[ProgSoc] So much for censorship

Noah O'Donoghue noah.odonoghue at students.mq.edu.au
Fri Mar 20 12:48:17 EST 2009


My guess is nothing. 

1. They'd need to have you under some form of legal surveillance to start
with. (eg, get a warrant)

2. Most of the sites on that list likely resolve to parked domains anyway..
if the content was illegal then it's likely been taken down.

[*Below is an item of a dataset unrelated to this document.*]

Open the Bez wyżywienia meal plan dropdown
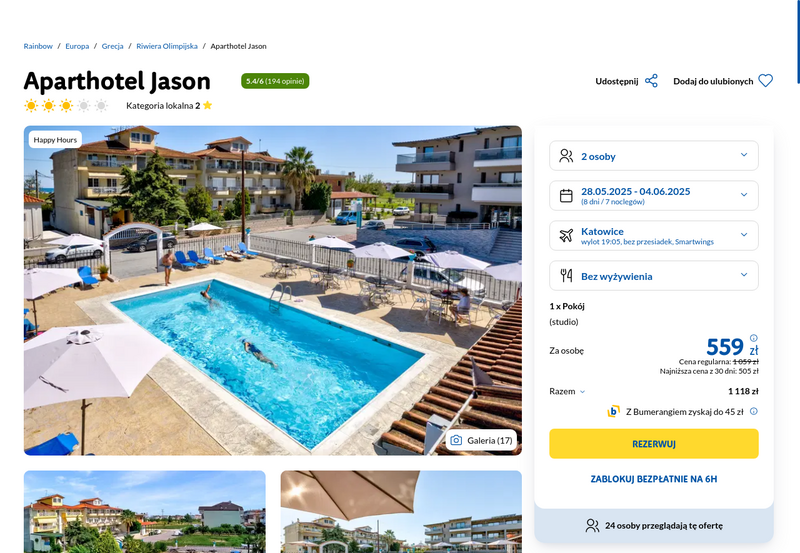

-----Original Message-----
From: progsoc-bounces at progsoc.org [mailto:progsoc-bounces at progsoc.org] On
Behalf Of James Kirsop
Sent: Friday, March 20, 2009 12:15 PM
To: progsoc at progsoc.org
Subject: Re: [ProgSoc] So much for censorship

On Thu, Mar 19, 2009 at 02:32:55PM +1100, sanguinev at progsoc.org wrote:
> http://www.smh.com.au/articles/2009/03/19/1237054961100.html
> 
> Wikileaks has the ACMA blacklist now (I won't link directly to save 
> ProgSoc the $11,000/day fine). It seems that the list is not limited 
> only to apparent child pornography sites, wikileaks is on the list now.
> 
I'm interested to know what happens to someone who visits a site on the
blacklist. (Obviously, 
I'm not going to do this my self) It seems a little silly to have a list of
bad sites, when 
people can easily get to it through Google (as someone has pointed out).